Outros instrumentos identificaram moléculas orgânicas na tempestade oriunda dos anéis — como metano, butano e propano — e grandes quantidades de grãos ricos em silicatos, com destino a Saturno. As partículas com fortes cargas elétricas caem predominantemente no hemisfério sul do planeta, porque seguem as linhas do campo magnético do gigante. Outras tendem a deixar suas marcas pelo equador do planeta.
Os cientistas não observaram tanto gelo quanto esperavam, já que é dele que se compõem 95 a 99 por cento dos anéis do planeta. Jeff Cuzzi, do Centro de Pesquisa de Ames, da NASA, acredita poder explicar a escassez de gelo: a existência de um cinturão de radiação não detectado anteriormente, enfiado dentro do anel D do planeta, que retira água dos conglomerados de gelo. Nesse cenário, as partículas detectadas mais perto do planeta poderiam ser pequenas sobras de materiais resistentes à radiação, como silicatos e orgânicos.
Volume nos anéis
A maior perplexidade reside no fato de as três equipes terem feito estimativas absolutamente diferentes do volume de material que cai na atmosfera da Saturno, o que possivelmente ocorreu pela avaliação de materiais diferentes em locais distintos do planeta.
No lado mais tímido, uma equipe sugere que chove um volume aproximado de 4,5 quilogramas por segundo desses "nanogrãos" a partir do anel D, o bracelete mais próximo de Saturno. No lado mais arrojado, a chuva conteria um gigantesco volume de 45.000 quilogramas de partículas de gelo, orgânicos e silicatos por segundo.
Os cientistas acreditam que esse número maior poderia ser plausível em função de um aumento temporário na chuva dos anéis, talvez devido à recente colisão de algum cometa. Mas esse número não faz sentido num cenário estável, afirma Cuzzi. Não existe massa o suficiente nos anéis para comportar esse nível de chuva durante todos éons de existência provável desses anéis.
E, embora esteja claro que os anéis de Saturno despejam chuva em direção ao planeta, diz Cuzzi, é muito cedo para usarmos esses números estratosféricos para estimar qualquer coisa em relação à idade dos anéis, que, por outros motivos, parecem ser bastante jovens.
“A ideia de poder determinar a idade dos anéis pela medição do volume de massa oriunda deles — é em princípio uma boa ideia”, Cuzzi afirma. “Mas, assim como muitas boas ideias, na prática, é complicado.”
Lua que explodiu
De qualquer forma, os novos resultados da Cassini ajudam a solucionar outro mistério: Afinal, como os anéis se formaram? Os dados disponibilizados agora indicam a explosão de alguma lua ou cometa, de acordo com as composições compartilhadas por eles.

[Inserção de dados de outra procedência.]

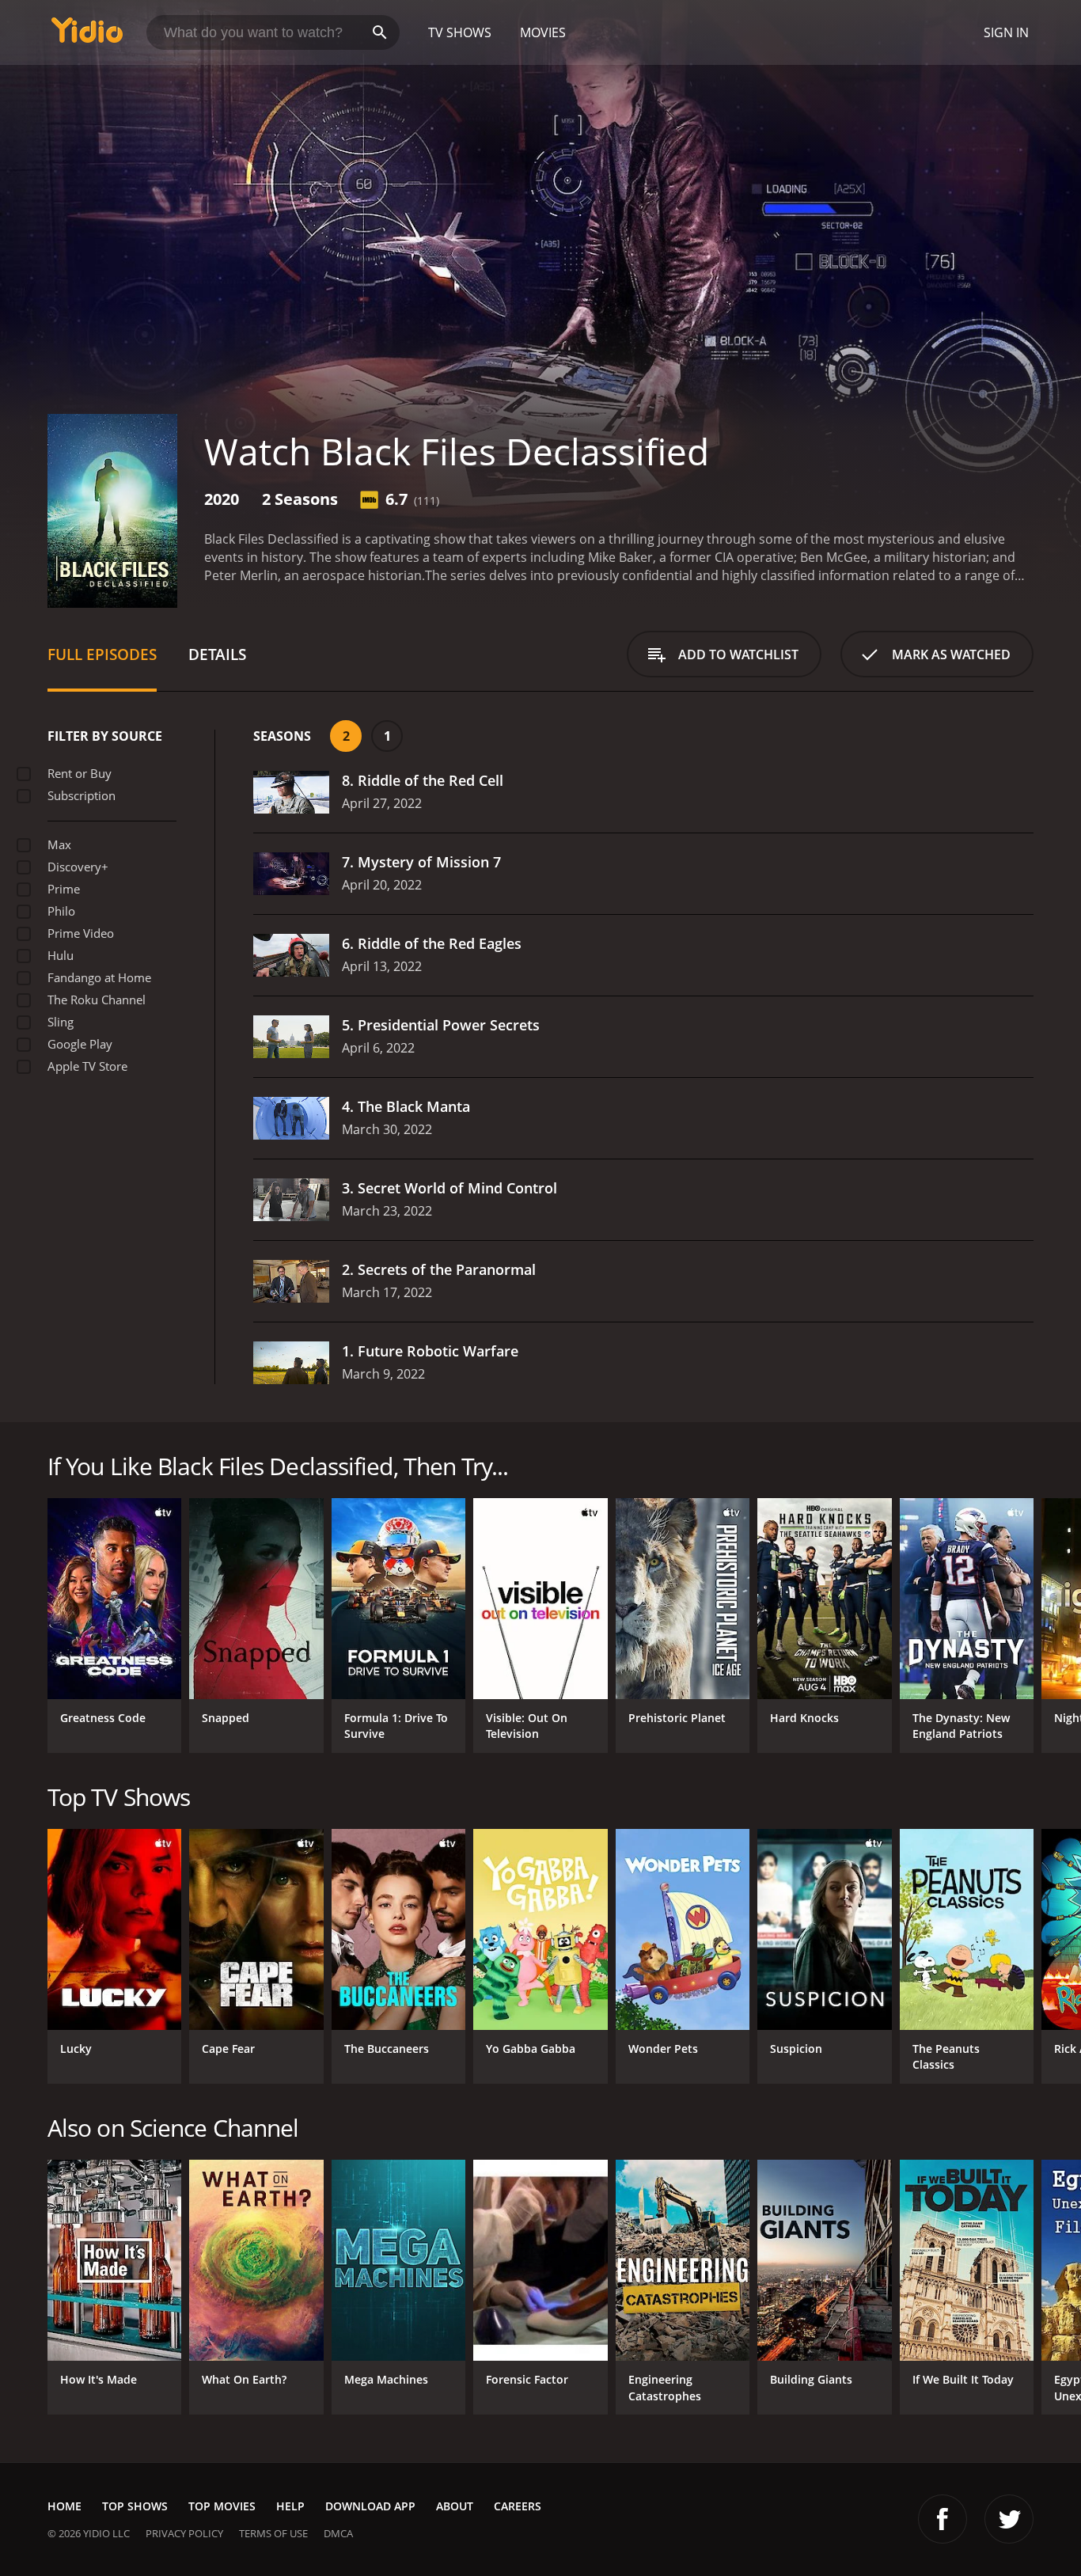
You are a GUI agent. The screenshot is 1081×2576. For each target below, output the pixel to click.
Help (290, 2505)
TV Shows (459, 32)
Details (217, 654)
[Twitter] (1009, 2519)
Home (64, 2505)
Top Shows (135, 2505)
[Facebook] (942, 2519)
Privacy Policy (184, 2533)
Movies (543, 32)
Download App (370, 2505)
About (454, 2505)
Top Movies (222, 2505)
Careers (517, 2505)
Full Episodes (102, 654)
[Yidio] (87, 35)
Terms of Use (273, 2533)
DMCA (338, 2533)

Além disso, observa Cuzzi, existe um estranho aglomerado de material rico em silicatos encravado no anel C de Saturno, que é exatamente o tipo de coisa que se veria caso alguma lua se despedaçasse. À medida que a lua crescia e seu interior se esquentava, as rochas ricas em silicatos teriam se derretido e afundado no núcleo, ao passo que outros materiais mais leves e com aspecto de gelo teriam formado a manta da lua.

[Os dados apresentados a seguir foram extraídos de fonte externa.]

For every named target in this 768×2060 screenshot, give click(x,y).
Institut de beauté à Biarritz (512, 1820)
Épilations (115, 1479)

Quando Saturno despedaçou essa lua hipotética, pedregulhos oriundos do núcleo da lua teriam ficado presos na espessa faixa do anel C, enquanto a manta aquosa e de gelo teria formado os brilhantes anéis A e B.

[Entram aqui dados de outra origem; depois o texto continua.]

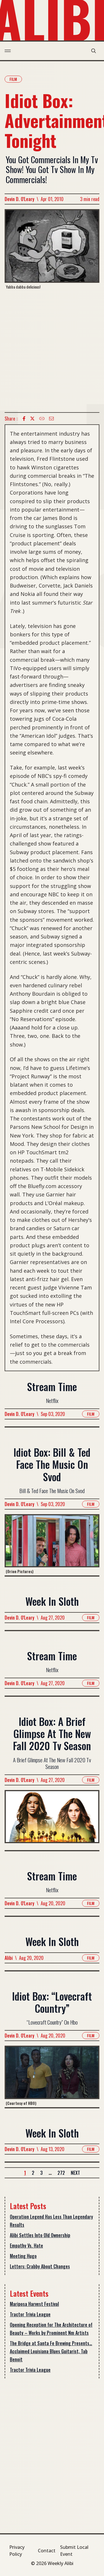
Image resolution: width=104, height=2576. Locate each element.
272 (61, 2172)
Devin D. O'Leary (19, 199)
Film (13, 79)
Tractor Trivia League (30, 2314)
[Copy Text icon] (41, 418)
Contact (46, 2550)
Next (75, 2172)
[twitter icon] (32, 418)
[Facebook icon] (24, 418)
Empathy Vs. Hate (26, 2245)
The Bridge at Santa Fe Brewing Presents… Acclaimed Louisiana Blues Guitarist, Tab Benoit (51, 2351)
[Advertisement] (52, 351)
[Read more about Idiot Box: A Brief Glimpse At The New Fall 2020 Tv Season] (52, 1820)
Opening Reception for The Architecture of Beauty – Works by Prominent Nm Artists (51, 2328)
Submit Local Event (74, 2550)
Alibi (9, 1957)
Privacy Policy (17, 2550)
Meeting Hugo (23, 2255)
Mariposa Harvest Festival (34, 2303)
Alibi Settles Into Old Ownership (40, 2235)
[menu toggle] (8, 50)
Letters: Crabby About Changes (40, 2266)
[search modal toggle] (93, 50)
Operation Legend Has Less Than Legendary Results (51, 2220)
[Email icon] (51, 418)
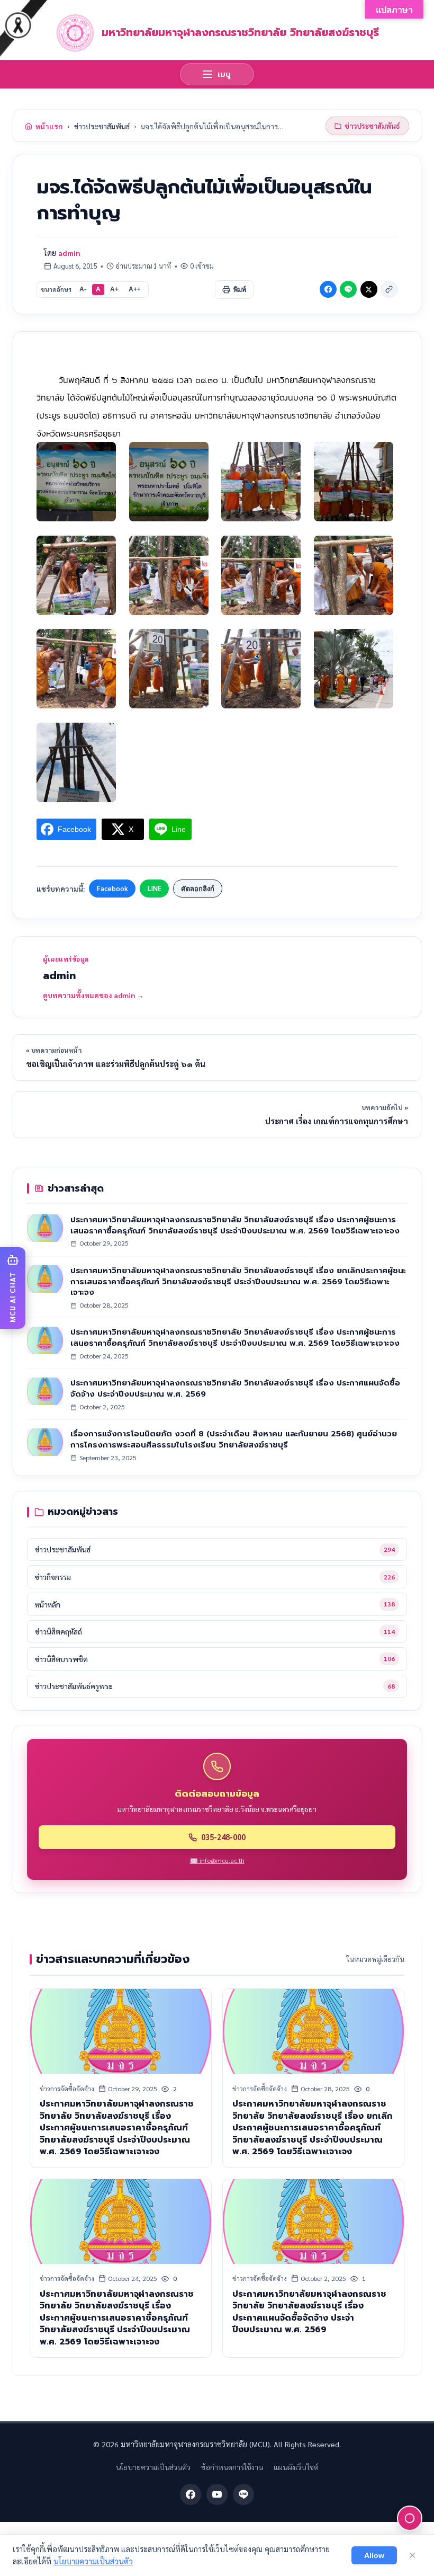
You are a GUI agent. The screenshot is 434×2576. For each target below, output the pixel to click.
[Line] (243, 2494)
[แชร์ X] (368, 289)
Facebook (112, 888)
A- (82, 289)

De que forma isso pode ter acontecido recentemente — no espectro das últimas centenas de milhões de anos — em um sistema que, pelo que se acredita, teria ficado estável durante bilhões de anos é ainda uma pergunta sem resposta, assim como os outros detalhes da interação entre o planeta e essa lua esmigalhada.
A versão final da história ainda não foi escrita”, diz Connerney. “Mas já existe um esboço para muitos capítulos”.